この島があまりにも小さく、土地は非常に低く、家は簡素に建てられていること。
また、高波や暴風から身を守ってくれる高台や森がなく、内陸の街からはエンジン船で少なくとも30分以上かかるため、もし大きな台風に直撃されれば、想像もつかないような被害を蒙ることになるだろう。
とくに、最近では大型台風が頻繁にやってくるようになり、自然災害の規模はますます予測しがたくなっている、という。
ホーチミン市人民委員会のレ・ホアン・クアン主席は、カンザーを視察したあと、島の人々を速やかに内陸に移住させることを決定した。

タンアン農民会のフックさんは、昼間に青年たちがたむろして、賭けトランプ遊びなどをしている様子を私に見せ、これもまた島が抱えている問題なのだと指摘した。
「自然災害のほかに、経済の行き詰まりと社会問題もまた、移住しなければならない理由なのです」。
島で生まれ、40歳過ぎになるフックさんは、タンアンの経済状況について熟知している。
フックさんによると、タンアン一帯の漁場の水産資源は、1990年代以後、次第に減少している。
とくに、ティヴァイ川の水が工場排水によってひどく汚染されるようになったあとは、魚やエビが激減してしまった。
「かつて、タンアンの漁民は1日働けば半月は生活できる、と言われたものですが、いまではその日食べる分を獲るのが精一杯です。船の燃料代にも満たない日さえあります」。

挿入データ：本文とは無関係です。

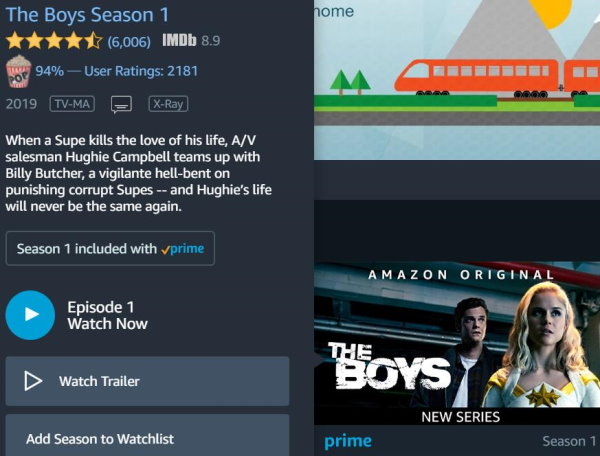Image resolution: width=600 pixels, height=456 pixels.
Task: Click Episode 1 Watch Now text
Action: (107, 315)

私が島を離れる前、ホーチミン市人民議会の代表が、タンアン住民との意見交換会を行った。
移住の件に関して、多くの意見が集中した。
数名の住民は、生まれ育ったこの土地を離れたくない、と主張したが、多数の住民は移住に同意した。
彼らは、内陸に移ることは自分たち自身のためだけでなく、彼らの子や孫にとってもよい結果をもたらすと信じている。
おそらく、内陸では危険な災害から身を守ることもより容易だろうし、将来、子どもたちの学業や就職、医療その他の社会生活の面でもプラスになるだろうと考えている。

三世代の親族が島で暮らしているレ・ヴァン・チュンさん(カンザー郡祖国戦線副主席・元タンアン村主席)は、故郷の人々の気持ちを代弁した。
「親族がいまいちばん不安に思っていることは、海で生きてきた民が、内陸でどのように暮らしていけるのか、ということです。海の中の孤島を出てカンタンの街に定住することは、とてもよいことでしょう。でも、彼らはこれからも漁業や塩作りの仕事をうまくやっていけるでしょうか。もしできないとすれば、代わりにどんな仕事をして生きていけばよいのでしょうか」。

島を出て内陸に戻る船は、ゆっくりと進んでいた。海は穏やかだった。
船にはやはり客が少なかったが、タンアンの人々の苦悶を運んでいるかのように、船の足取りは重く感じられたのだった。